[DATASET Boundary: Start]
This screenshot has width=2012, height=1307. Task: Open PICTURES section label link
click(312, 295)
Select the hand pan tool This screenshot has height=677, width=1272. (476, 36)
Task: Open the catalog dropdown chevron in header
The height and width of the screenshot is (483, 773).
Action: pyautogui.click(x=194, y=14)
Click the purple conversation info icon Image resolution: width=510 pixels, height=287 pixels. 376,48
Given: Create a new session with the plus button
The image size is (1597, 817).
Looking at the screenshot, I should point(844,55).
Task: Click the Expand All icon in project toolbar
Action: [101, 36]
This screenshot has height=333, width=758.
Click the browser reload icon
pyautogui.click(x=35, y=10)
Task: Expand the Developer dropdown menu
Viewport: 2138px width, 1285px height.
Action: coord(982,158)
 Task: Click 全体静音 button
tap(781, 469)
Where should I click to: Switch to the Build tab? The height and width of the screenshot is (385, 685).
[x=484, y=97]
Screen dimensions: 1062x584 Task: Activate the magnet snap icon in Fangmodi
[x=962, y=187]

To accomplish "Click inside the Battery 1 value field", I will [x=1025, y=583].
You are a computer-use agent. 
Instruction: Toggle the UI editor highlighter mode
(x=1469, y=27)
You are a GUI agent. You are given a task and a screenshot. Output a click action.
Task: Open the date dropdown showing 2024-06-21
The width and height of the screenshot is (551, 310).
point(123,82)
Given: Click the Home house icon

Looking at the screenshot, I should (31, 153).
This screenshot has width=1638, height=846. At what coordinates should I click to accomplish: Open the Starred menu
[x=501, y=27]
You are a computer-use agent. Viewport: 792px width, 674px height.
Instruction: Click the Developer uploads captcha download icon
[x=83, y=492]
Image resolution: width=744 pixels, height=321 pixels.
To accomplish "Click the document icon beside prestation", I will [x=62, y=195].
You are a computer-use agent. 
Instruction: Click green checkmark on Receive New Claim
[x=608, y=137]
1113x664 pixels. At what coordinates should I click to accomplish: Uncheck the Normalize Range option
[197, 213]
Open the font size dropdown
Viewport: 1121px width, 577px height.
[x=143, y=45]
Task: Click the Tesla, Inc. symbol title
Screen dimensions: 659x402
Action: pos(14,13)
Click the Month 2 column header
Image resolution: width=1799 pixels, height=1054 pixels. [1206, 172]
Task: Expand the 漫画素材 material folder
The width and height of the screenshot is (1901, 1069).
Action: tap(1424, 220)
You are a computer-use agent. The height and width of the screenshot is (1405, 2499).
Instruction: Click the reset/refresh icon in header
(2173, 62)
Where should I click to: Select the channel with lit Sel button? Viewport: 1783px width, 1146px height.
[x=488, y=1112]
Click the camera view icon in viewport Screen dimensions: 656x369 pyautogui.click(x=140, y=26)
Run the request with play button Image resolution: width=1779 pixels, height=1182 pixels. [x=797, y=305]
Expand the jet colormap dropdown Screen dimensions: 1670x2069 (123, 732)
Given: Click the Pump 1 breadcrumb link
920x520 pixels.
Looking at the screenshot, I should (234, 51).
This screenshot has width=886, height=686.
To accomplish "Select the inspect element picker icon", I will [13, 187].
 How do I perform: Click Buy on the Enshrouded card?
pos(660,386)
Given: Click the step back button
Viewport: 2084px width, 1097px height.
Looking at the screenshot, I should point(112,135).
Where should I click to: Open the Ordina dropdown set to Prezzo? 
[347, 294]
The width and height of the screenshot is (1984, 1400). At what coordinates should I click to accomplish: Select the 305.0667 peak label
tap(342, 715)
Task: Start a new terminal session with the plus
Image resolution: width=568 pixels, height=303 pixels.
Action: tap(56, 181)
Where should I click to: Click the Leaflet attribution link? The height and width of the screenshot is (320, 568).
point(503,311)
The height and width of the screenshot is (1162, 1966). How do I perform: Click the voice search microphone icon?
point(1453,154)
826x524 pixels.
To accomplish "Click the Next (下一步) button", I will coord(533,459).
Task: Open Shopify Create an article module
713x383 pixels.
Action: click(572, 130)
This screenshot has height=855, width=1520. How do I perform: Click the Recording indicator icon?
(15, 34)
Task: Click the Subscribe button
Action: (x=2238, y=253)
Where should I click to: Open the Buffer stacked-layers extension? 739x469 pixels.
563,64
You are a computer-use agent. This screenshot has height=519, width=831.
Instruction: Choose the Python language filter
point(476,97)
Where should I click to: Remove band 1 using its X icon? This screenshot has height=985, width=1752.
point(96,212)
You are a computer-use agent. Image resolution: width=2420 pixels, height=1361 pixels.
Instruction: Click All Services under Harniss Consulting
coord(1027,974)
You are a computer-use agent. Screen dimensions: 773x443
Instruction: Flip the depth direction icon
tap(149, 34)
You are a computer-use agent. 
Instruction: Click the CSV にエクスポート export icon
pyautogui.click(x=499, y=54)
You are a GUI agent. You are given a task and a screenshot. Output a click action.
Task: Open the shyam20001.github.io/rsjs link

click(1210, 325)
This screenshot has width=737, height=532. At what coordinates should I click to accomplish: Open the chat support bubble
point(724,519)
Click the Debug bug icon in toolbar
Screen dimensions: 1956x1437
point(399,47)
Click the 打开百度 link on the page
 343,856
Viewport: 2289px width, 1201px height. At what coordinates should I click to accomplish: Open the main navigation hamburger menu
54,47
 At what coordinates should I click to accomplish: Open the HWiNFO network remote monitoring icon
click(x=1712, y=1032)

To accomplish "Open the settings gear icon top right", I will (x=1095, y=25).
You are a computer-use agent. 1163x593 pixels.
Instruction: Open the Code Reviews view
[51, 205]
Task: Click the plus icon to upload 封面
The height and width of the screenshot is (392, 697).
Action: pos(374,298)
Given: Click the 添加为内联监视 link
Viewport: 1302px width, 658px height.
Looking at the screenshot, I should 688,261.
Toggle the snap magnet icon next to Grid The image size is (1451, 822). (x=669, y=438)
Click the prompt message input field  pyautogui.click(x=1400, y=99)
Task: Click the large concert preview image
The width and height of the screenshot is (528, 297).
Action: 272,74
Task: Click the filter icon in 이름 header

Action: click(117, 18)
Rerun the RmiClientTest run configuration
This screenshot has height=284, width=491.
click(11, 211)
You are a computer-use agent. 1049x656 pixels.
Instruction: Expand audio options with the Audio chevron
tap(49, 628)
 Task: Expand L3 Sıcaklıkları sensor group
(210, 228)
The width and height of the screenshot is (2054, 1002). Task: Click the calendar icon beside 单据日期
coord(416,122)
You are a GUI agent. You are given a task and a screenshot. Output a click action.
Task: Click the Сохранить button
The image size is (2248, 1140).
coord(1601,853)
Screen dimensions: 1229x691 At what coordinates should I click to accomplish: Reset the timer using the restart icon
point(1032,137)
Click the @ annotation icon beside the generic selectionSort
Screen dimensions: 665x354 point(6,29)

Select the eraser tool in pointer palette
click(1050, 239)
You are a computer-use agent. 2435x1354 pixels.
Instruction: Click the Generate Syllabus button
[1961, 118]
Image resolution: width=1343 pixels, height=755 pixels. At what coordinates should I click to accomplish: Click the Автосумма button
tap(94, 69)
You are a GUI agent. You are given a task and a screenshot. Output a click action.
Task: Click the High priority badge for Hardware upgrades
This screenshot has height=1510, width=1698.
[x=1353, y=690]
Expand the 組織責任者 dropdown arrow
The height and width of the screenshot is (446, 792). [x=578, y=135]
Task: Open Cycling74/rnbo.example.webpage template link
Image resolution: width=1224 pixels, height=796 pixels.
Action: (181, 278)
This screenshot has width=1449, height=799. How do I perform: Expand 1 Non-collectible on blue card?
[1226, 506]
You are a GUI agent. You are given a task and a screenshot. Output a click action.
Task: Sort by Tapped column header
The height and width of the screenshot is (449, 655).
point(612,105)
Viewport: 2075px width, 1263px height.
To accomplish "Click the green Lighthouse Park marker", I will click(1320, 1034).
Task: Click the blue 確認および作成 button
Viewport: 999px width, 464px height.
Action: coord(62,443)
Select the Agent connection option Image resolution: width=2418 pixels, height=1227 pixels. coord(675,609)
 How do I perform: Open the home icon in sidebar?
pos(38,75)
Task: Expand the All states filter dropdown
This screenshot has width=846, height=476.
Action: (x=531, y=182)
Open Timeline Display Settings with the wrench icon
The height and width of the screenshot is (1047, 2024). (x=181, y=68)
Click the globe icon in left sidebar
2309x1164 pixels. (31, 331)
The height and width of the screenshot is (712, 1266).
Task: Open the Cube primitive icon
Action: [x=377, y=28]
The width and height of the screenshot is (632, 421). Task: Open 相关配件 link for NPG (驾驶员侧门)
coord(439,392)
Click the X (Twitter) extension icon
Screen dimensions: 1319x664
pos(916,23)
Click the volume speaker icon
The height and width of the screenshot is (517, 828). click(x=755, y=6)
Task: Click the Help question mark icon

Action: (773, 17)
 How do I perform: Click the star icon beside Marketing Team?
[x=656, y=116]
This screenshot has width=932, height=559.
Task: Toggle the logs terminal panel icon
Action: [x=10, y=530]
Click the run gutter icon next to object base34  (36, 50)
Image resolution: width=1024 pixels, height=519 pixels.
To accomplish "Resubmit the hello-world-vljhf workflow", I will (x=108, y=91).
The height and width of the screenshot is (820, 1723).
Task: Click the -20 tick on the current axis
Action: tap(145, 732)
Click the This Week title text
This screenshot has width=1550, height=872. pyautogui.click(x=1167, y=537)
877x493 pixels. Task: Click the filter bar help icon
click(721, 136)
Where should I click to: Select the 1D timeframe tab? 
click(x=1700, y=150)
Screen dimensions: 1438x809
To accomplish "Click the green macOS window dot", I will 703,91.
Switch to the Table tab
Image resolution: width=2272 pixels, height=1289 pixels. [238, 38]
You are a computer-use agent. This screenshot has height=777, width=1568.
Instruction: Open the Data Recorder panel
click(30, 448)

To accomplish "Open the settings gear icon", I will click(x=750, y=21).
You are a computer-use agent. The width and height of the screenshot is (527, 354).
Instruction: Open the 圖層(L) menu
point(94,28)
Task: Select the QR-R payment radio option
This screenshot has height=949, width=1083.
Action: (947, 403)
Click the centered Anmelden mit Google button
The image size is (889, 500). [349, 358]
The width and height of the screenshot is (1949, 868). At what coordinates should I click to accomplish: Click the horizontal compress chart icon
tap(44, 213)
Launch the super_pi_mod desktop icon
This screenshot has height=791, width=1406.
[DATASET Boundary: End]
» WHAT TO PRODUCE
Copy the lines from the start of the data verbatim, stopping after the line containing "Click the purple".

» ANSWER TO THE EXERCISE
This screenshot has width=2012, height=1307. Task: Open PICTURES section label link
click(312, 295)
Select the hand pan tool This screenshot has height=677, width=1272. (476, 36)
Task: Open the catalog dropdown chevron in header
The height and width of the screenshot is (483, 773).
Action: pyautogui.click(x=194, y=14)
Click the purple conversation info icon Image resolution: width=510 pixels, height=287 pixels. 376,48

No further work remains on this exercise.